By Sarupya Ganguly
BENGALURU (Reuters) -The U.S. Treasury yield curve will steepen over coming months as increasing Federal Reserve rate cut bets drive short-term yields lower even as longer-dated ones remain high, a Reuters survey of bond strategists showed.
Treasury yields have broadly fallen recently with the benchmark 10-year yield hitting a five-month low after jobs data showed a weakening labor market, exacerbated by the Bureau of Labor Statistics saying the U.S. economy created over 900,000
fewer jobs than previously estimated in the 12 months through March.
That has all but cemented expectations of a 25 basis point U.S. rate reduction this month and also ramped up bets on deeper cuts to come, despite inflation being above the Fed's 2.0% target.
Interest rate futures are currently pricing three 25 bps cuts from the central bank this year, compared to just two a few weeks ago, and at least another three more in 2026.
That has pushed bond strategists in a September 5-10 Reuters survey to broadly lower their Treasury yield projections.
The 10-year yield, currently 4.08%, would rise to 4.20% in three months and trade at that level in six, lower than the median 4.30% forecast last month, the latest survey showed.

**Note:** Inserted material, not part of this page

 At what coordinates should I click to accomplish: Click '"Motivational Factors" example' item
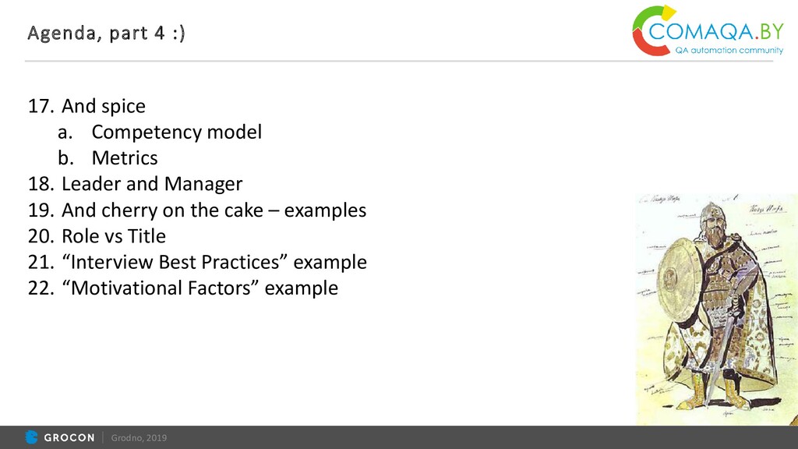200,288
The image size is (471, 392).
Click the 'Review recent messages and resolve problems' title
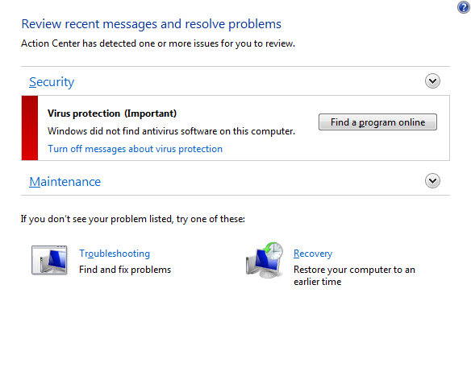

It was then forecast to rise to 4.25% in a year.
Robert Tipp, chief investment strategist at PGIM Fixed Income, said that it looked like the Fed would prioritize stopping a weakening of the labor market while accepting an above-target inflation rate.
"There's going to be an interpretation that as tariffs stabilize, we'll see the level of inflation drop down to target...But that will be a risky strategy given what we've seen post COVID, where transitory turned out to take several years," he said.
"Short-term yields will likely decline, but the center of the range for 10-year Treasuries will not change very much, allowing the curve to normalize to a more typical positive slope," Tipp added.
The interest rate-sensitive 2-year Treasury yield, currently 3.55%, was forecast to hold its level in six months and then fall to 3.40% in a year, poll medians showed.
If realized, the spread between 2- and 10-year yields would rise from around 50 bps currently to 57 bps at end-November and to 85 bps in a year - the widest since January 2022.
That reflects the consensus among analysts who answered a separate question, with 85% of them, or 17 of 20, predicting the U.S. yield curve would steepen by year-end.
One driver for the steepening is a rising term premium - compensation for holding debt over time - fueled by rising fiscal deficits from President Donald Trump’s tax-cut and spending package, persistent tariff uncertainty and questions over the Fed's independence.
That has left investors wary of cracks in the bond market after recent whipsaw moves, warning fiscal risks and White House pressure on the Fed to cut rates may be underpriced.
“Fiscal debt was a risk the market didn’t really pay attention to for quite some time, and then it was the only thing they paid attention to," said Connor Fitzgerald, fixed income portfolio manager at Wellington Management. "It’s somewhat reflected in the price, I’d say. But over time, larger deficits are a force that will push longer-dated Treasury yields higher."